关系框架为这个问题提供了一个非常系统的解决方案。它要求指令对其属性进行建模并对其组进行分类。例如，可以使用名为“PredSense”的字段来记录指令是否为条件指令及其条件类型。组中的每条指令都必须是唯一的，因此任何两条指令都不能共享所有相同的属性。至少必须有一个字段的值不同。通过为组中的所有指令分配一个共同的基名称来对指令组进行建模。这种方法的最大优势之一是，通过对这些属性和组进行一次建模，我们可以用很少的精力定义多种关系。
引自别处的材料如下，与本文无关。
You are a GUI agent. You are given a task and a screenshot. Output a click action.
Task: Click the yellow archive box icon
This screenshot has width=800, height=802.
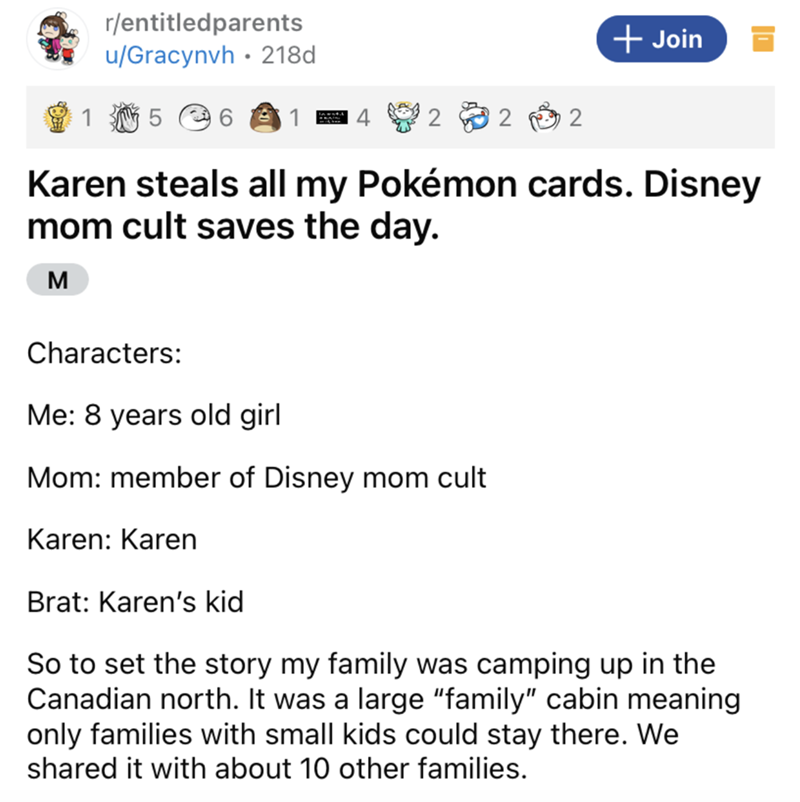point(762,40)
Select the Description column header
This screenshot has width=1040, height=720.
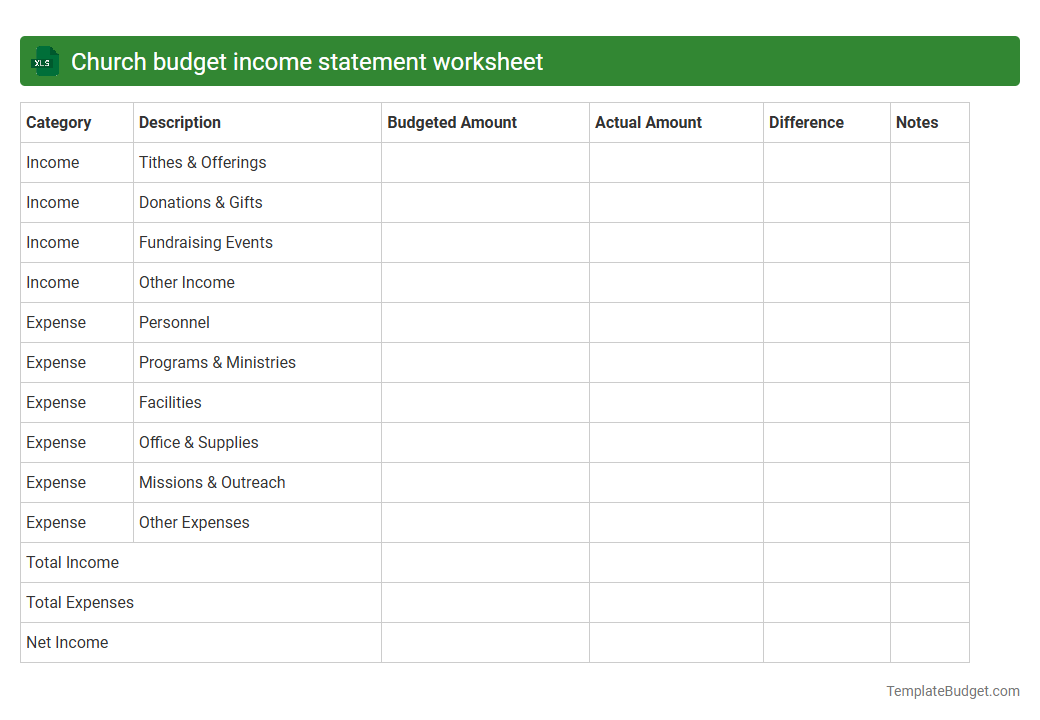[180, 122]
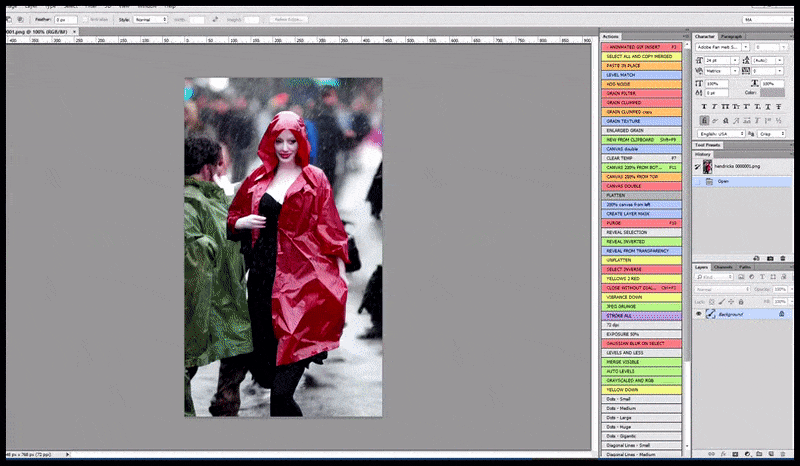Click the Character text color swatch
This screenshot has height=466, width=800.
(x=773, y=93)

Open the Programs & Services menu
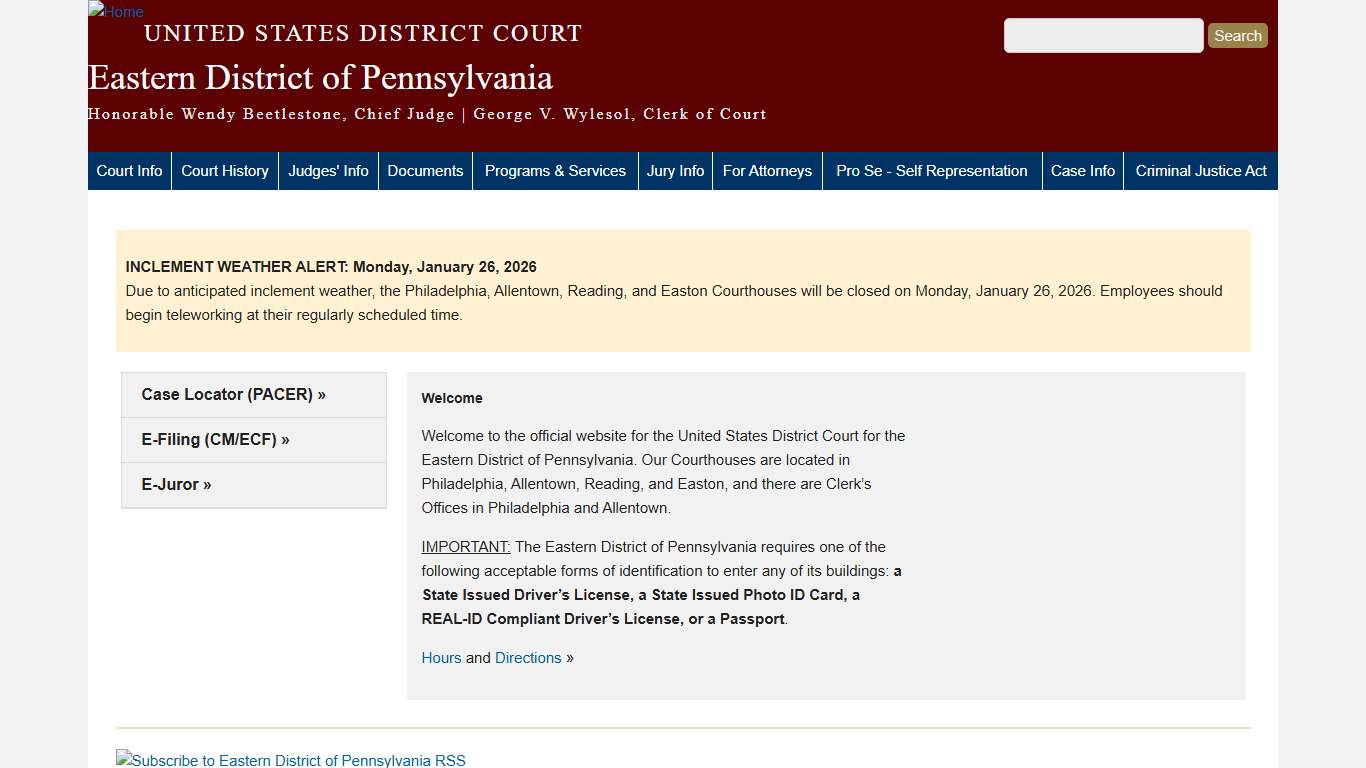tap(555, 170)
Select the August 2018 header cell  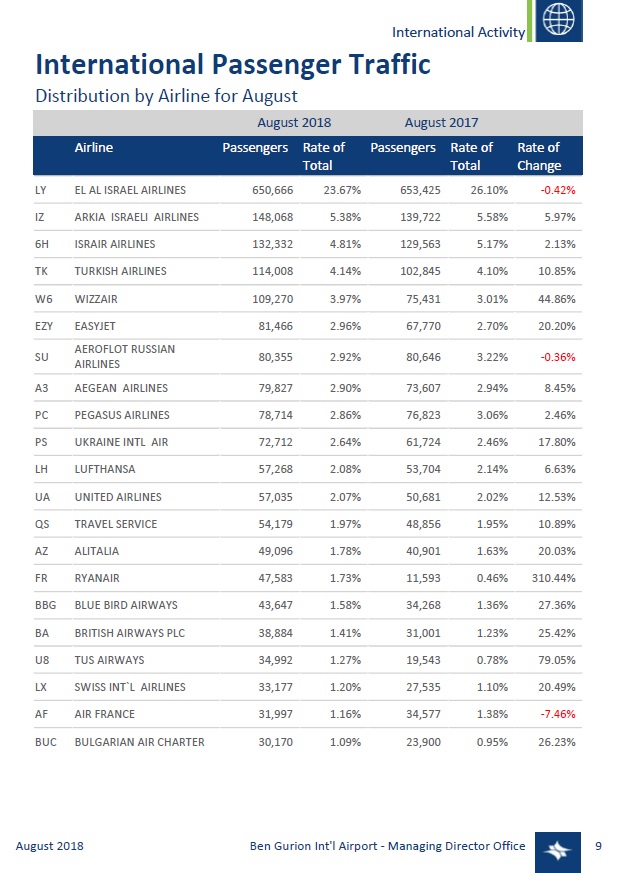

有了关系框架，getPredicatedOpcodeAPI 可以如下实现



short getPredicatedOpcode(short opcode, bool predSense) {
return predSense ? getPredicated(opcode, PredSenseTrue)
                 : getPredicated(opcode, PredSenseFalse);
}

这里，getPredicated()函数由关系框架自动生成。它对相应的关联表（也由框架生成）执行查询，并返回匹配的条件操作码（如果找到）。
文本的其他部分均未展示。